De esta forma, la funcionaria republicana no anunció ningún tipo de represalia por la decisión de Irán de volver a cerrar el estrecho de Ormuz tras el ataque de Israel a Líbano. Minutos después, el presidente del Parlamento de Irán, Mohammad Baqer Qalibaf, desmintió que el acuerdo de Estados Unidos e Irán no incluyera a Líbano, como había dicho Trump.
Para Irán, las bases de negociación no fueron respetadas
Según Qalibaf, el primer ministro de Pakistán, Shehbaz Sharif, se había referido "explícitamente" al tema y declarado "un alto al fuego inmediato en todas partes, incluyendo el Líbano y otras regiones, con efecto inmediato". De hecho, era el primero de los 10 puntos propuestos por Irán.
"La 'base viable para negociar' ha sido violada abierta y claramente, incluso antes de que comenzaran las negociaciones", sentenció el funcionario iraní en X.
La vocera reconoció que la última versión que recibieron sobre el plan de 10 puntos era "más razonable" y "más realista"que la primera, que fue descartada por la administración republicana por ser "fundamentalmente inaceptable".

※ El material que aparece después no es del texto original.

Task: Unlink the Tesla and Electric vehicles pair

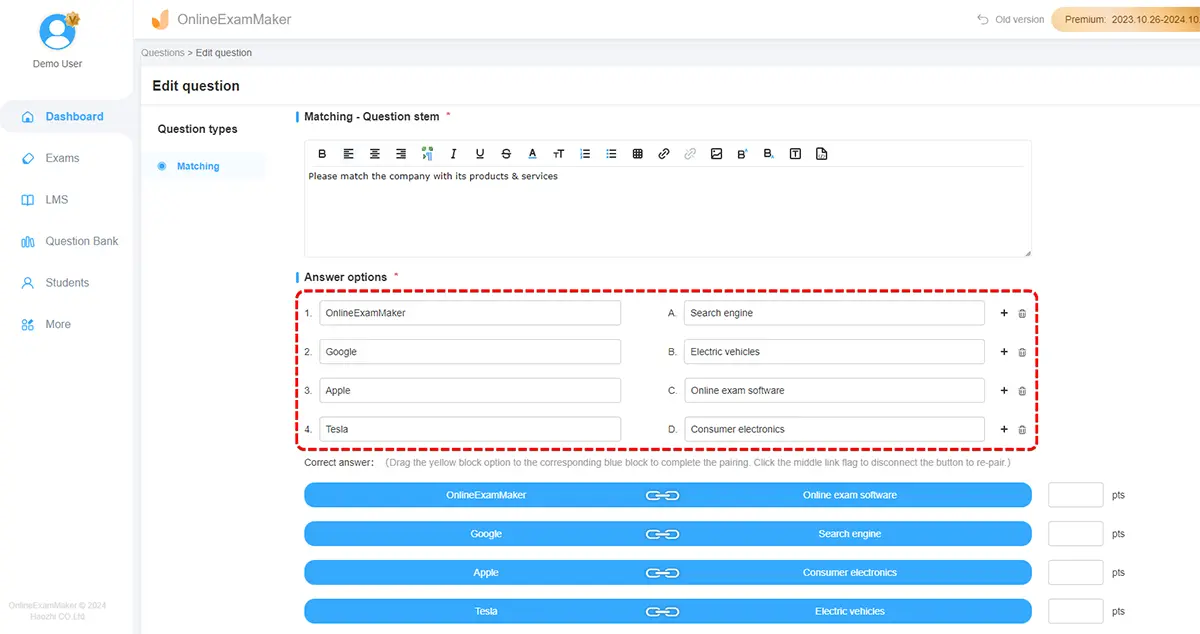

Cómo es el plan de 10 puntos propuesto por Irán a Estados Unidos
El plan de diez puntos impulsado por Irán contempla exigencias estructurales dirigidas a Washington y marca una posición firme en el actual escenario de tensión regional. La propuesta plantea la retirada de las fuerzas de combate estadounidenses de todas las bases instaladas en la región y el cese inmediato de las acciones militares contra grupos aliados a Teherán.
Asimismo, el documento incluye el levantamiento total de las sanciones económicas vigentes y el pago de una indemnización completa por los daños ocasionados en los últimos años, un punto que aparece como central en las demandas del gobierno iraní.

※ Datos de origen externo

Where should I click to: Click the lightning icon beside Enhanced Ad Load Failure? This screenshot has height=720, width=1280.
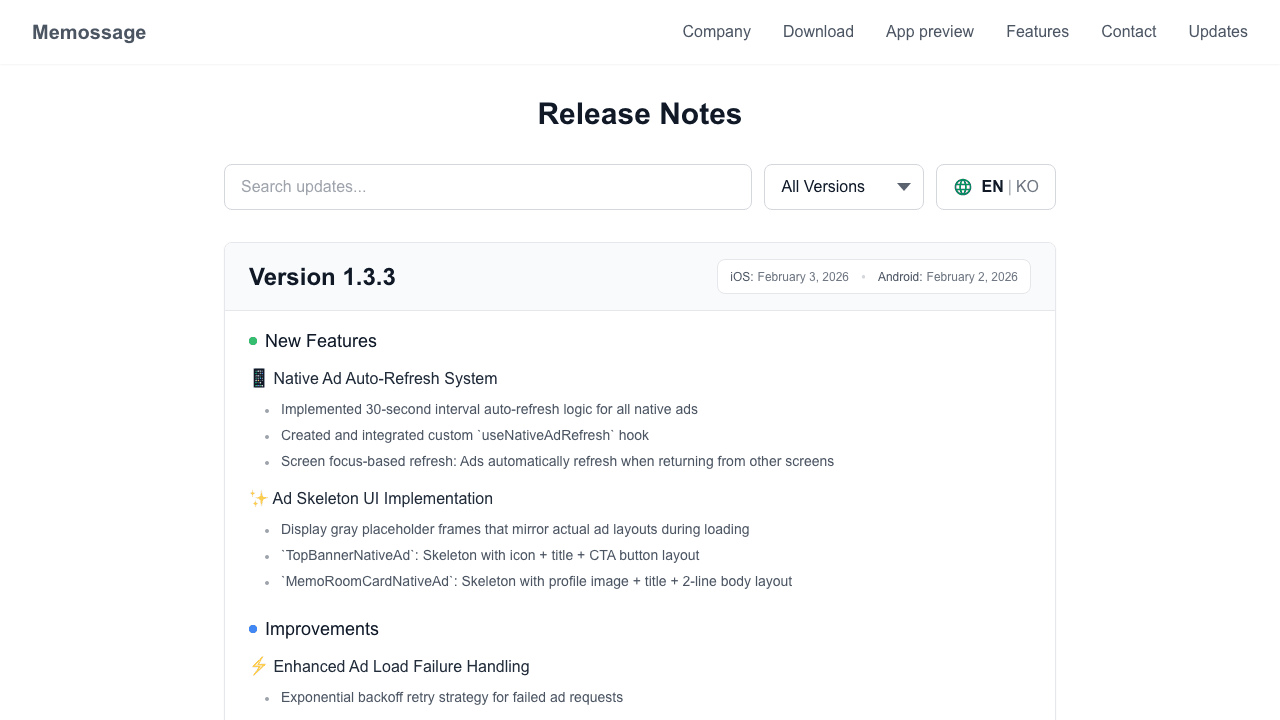point(258,666)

En relación al flujo marítimo, el ministro de Asuntos Exteriores, Abbas Araghchi, había garantizado condiciones de seguridad para la navegación comercial. Según explicó, “durante un período de dos semanas, será posible el paso seguro por el estrecho de Ormuz mediante la coordinación con las Fuerzas Armadas de Irán y teniendo debidamente en cuenta las limitaciones técnicas”.
Sin embargo, Teherán no precisó si mantendrá su política de embargos selectivos contra determinados buques, lo que genera incertidumbre en el comercio internacional.
Por otro lado, la ambigüedad en torno al concepto de “fuerzas de combate” abre interrogantes entre los países del Golfo. El texto no especifica si la exigencia implica un retiro parcial o el desmantelamiento completo del entramado militar estadounidense desplegado en la zona desde 1991. Una eventual reducción de esa presencia podría modificar el equilibrio de seguridad regional, generar tensiones adicionales y provocar el malestar de las monarquías vecinas, que ya se vieron afectadas por semanas de conflicto armado.